Laporan Wartawan Tribunnews.com, Chaerul Umam
TRIBUNNEWS.COM, JAKARTA - Anggota Komisi VII DPR RI Fraksi PKS Mulyanto meminta Menteri Koordinator Maritim dan Investasi (Menko Marves) Luhut Binsar Panjaitan, tidak lepas tangan dengan banyaknya tenaga kerja asing (TKA) China di industri smelter nikel.
Apalagi dengan alasan, bahwa Indonesia tidak memiliki SDM untuk itu.
Sementara ditengarai banyak TKA yang bekerja di industri smelter tidak berkualifikasi tenaga ahli.
Di antaranya malah datang ke Indonesia dengan visa turis.
Kondisi ini, kata Mulyanto, sangat merugikan tenaga kerja domestik dan pemasukan pajak negara.

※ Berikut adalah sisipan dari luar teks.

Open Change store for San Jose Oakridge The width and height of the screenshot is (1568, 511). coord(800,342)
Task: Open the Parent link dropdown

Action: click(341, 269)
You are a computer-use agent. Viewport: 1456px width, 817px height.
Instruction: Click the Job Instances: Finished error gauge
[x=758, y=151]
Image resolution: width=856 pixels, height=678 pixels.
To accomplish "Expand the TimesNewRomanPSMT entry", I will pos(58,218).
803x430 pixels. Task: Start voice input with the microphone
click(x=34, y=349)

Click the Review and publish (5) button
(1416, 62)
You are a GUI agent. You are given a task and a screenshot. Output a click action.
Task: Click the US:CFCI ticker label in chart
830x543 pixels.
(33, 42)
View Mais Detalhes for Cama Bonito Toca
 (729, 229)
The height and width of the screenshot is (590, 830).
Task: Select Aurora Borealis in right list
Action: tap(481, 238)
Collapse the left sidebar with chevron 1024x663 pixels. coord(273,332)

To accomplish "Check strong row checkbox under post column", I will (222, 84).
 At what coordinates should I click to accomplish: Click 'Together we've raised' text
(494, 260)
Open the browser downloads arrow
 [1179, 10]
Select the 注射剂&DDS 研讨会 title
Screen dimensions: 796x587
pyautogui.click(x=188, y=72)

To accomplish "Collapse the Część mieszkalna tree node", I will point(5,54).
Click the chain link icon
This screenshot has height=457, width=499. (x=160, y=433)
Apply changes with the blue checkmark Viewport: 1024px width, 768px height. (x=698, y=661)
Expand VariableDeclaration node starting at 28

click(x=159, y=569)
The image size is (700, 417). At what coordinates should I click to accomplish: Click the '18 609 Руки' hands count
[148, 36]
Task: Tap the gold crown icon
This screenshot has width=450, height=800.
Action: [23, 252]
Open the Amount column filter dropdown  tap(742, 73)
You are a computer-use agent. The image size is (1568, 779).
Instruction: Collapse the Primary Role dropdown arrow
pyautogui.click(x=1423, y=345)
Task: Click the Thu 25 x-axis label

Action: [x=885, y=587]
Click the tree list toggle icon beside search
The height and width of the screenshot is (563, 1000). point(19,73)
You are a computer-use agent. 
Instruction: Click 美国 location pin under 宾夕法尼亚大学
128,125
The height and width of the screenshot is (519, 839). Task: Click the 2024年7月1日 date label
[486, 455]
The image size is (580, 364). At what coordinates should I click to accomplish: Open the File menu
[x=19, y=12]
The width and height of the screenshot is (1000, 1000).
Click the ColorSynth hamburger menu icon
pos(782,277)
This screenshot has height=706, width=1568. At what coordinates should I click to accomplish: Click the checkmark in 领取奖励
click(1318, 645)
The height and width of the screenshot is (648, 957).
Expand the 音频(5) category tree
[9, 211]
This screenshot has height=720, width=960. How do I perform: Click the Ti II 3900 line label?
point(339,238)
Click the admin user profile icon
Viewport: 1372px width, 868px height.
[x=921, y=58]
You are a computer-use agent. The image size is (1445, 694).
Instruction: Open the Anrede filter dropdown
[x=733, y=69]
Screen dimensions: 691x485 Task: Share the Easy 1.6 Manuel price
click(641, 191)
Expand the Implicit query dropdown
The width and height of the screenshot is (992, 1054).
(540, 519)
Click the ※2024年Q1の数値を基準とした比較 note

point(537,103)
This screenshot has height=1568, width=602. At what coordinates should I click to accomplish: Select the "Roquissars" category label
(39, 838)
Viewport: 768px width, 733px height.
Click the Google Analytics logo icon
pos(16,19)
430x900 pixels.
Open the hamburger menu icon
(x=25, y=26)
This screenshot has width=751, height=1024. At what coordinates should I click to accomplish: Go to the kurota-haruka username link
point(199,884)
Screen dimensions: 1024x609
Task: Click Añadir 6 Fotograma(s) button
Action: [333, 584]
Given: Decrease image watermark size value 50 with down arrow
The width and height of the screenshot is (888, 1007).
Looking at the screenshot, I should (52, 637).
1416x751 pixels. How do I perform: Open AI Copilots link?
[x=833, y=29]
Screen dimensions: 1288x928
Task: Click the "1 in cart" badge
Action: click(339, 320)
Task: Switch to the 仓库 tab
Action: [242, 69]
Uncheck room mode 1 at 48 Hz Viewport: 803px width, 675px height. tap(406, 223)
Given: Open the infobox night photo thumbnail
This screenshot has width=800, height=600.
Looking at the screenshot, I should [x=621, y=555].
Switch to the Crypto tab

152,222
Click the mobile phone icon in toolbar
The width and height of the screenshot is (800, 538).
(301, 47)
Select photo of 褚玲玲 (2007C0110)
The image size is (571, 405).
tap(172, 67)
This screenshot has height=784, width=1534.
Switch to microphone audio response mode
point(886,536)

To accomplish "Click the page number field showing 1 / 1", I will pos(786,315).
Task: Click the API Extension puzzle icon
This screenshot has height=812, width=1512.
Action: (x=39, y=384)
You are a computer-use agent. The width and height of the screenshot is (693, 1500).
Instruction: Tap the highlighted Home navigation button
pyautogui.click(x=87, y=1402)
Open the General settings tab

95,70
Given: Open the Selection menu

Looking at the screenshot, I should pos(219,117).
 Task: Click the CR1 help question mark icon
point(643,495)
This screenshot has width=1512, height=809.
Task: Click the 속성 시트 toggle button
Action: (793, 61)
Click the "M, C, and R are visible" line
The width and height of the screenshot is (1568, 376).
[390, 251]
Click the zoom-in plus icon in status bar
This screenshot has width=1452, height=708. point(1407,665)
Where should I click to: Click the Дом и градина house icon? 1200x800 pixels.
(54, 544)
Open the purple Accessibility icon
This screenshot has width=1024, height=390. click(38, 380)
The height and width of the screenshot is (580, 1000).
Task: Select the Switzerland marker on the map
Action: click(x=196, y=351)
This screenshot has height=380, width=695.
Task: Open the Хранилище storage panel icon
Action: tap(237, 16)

"Masak TKA yang datang pada industri smelter ini berkualifikasi pekerja kasar dan dengan visa kunjungan. Ini kan merugikan kita. Pemerintah tentunya harus memastikan soal ini, agar tidak menjadi isu liar di tengah masyarakat," kata Mulyanto, dalam keterangannya, Selasa (23/11/2021).
Baca juga: Catat Rekor Tertinggi, PMI Manufaktur Indonesia Kembali Lampaui China dan Korea
Mulyanto menilai Indonesia memilikI SDM yang siap untuk dilatih mengelola smelter.
Smelter milik pengusaha domestik juga ada dan saat ini Mind ID dan PT Aneka Tambang sedang gencar membangun pabrik Feronikel di Halmahera dengan kapasitas 13,500 nikel dan Smelter Grade Alumina (SGA) di Mepawah, Kalimantan Barat dengan kapasitas 2 juta ton per tahun. Begitu juga smelter PT. Freeport Indonesia di Gresik.
"SDM Indonesia dapat disiapkan untuk mengelola smelter. Cuma kebijakan politik Pemerintah saja yang tidak memihak dan tegas terkait alih teknologi ini," ujarnya.
Menurutnya, kebijakan pemerintah terlalu memanjakan pengusaha smelter asing. Harusnya ada kebijakan atau perjanjian semacam offset yang mewajibkan pekerjaan kelas menengah dan buruh diserahkan untuk tenaga kerja domestik, tidak bulat-bulat mendatangkan TKA.
"Kalaupun ini tidak bisa langsung dipenuhi, paling tidak dapat dilakukan secara bertahap melalui mekanisme pelatihan alih teknologi. Ini soal pilihan kebijakan dari pemerintah dan perhanjian dengan pihak asing," ucapnya.
Selain soal TKA, Mulyanto juga mendesak pemerintah terus mengevaluasi pelaksanaan program hilirisasi nikel ini.
Menurutnya jangan sampai nilai tambah dan efek pengganda (multiflyer effect) dari program ini jauh dari apa yang dijanjikan Pemerintah.
"Hilirisasi nikel ini kan program yang bagus, agar kita tidak mengekspor bahan mentah, tetapi bahan jadi dengan nilai tambah tinggi. Dengan demikian, penerimaan Negara akan meningkat. Selain itu dapat menyerap banyak tenaga kerja lokal," ucapnya.
"Namun, kalau prakteknya yang dihasilkan hanyalah produk nikel setengah jadi dengan nilai tambah rendah dan maraknya TKA berkualifikasi kasar. Tentu ini akan mengecewakan kita. Ini tidak sesuai dengan harapan," tandasnya.
Untuk diketahui saat ini, sebanyak 80 persen dari produk yang dihasilkan industri smelter nasional adalah bahan setengah jadi feronikel yang berkadar rendah (NPI).
Hanya 20 persen hasilnya berupa stainless steel (SS). Bahan nikel murni untuk industri baterai belum ada.
Karenanya nilai tambah industri smelter ini hanya mencapai 3-4 kali dari bahan mentahnya. Tidak sebesar 19 kali sebagaimana yang dijanjikan pemerintah.